── THE DATA ──

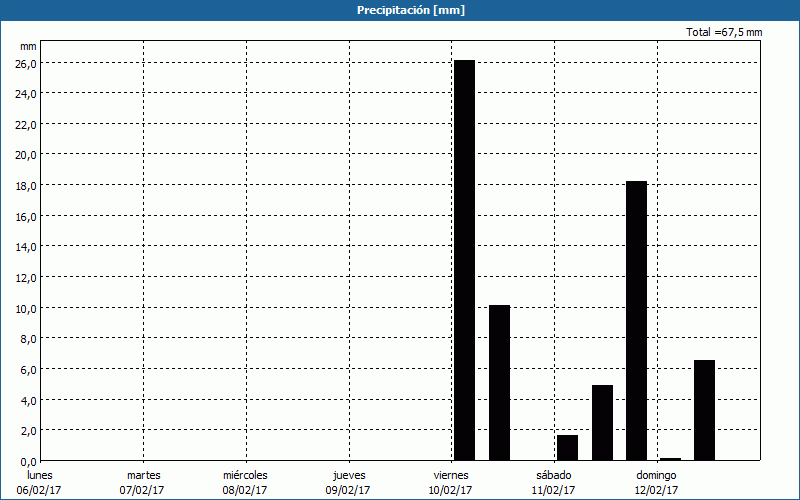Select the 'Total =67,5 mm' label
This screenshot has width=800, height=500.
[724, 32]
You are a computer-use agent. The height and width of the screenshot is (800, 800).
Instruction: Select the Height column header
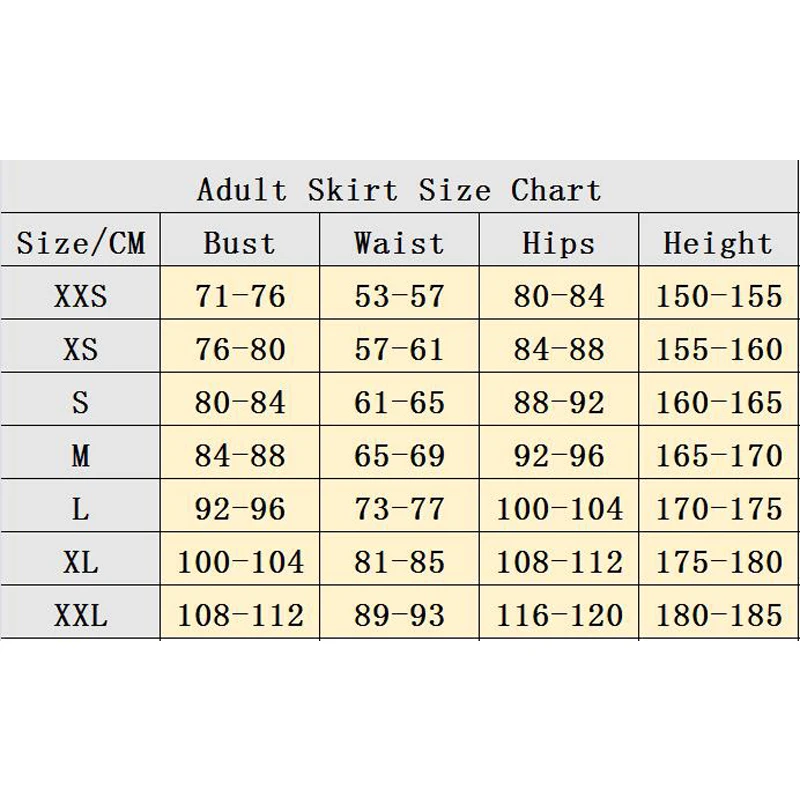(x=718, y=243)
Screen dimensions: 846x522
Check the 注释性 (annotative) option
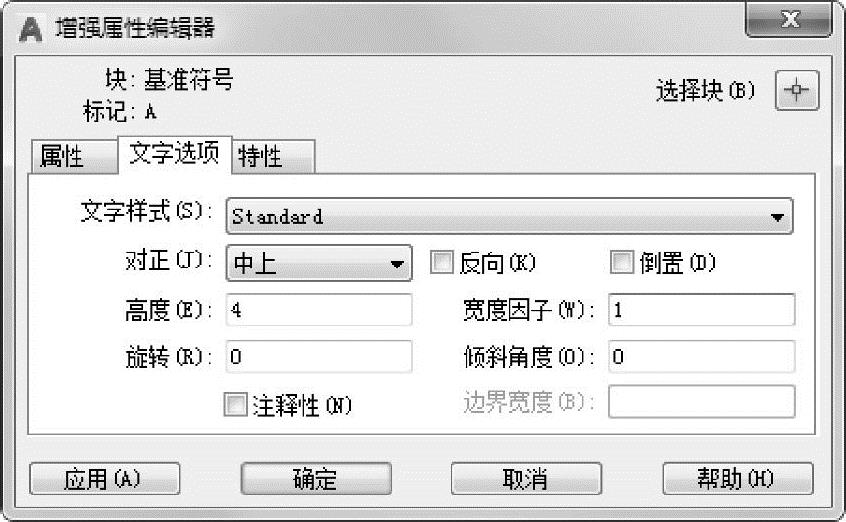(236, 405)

───
── THE DATA ──

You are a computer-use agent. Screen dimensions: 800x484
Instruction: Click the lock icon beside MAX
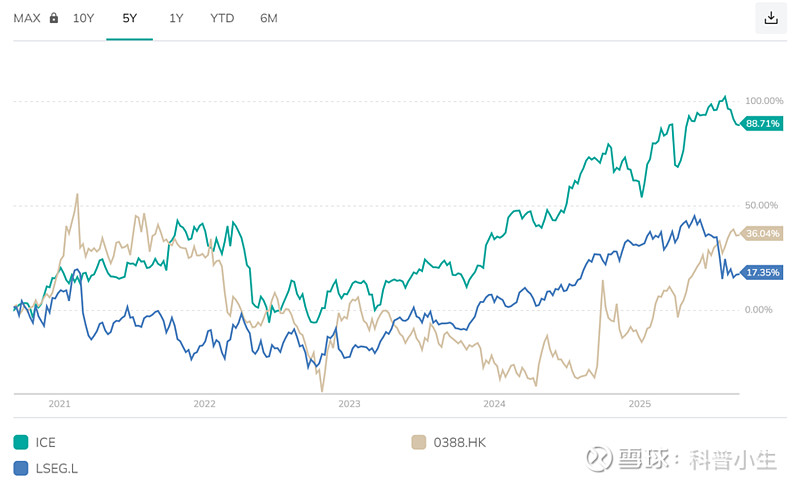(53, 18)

───

ACTIVITY - Show all lines in the preceding material that have "dimensions" in them.

TASK RESPONSE -
Screen dimensions: 846x522
You are a computer-use agent. Screen dimensions: 800x484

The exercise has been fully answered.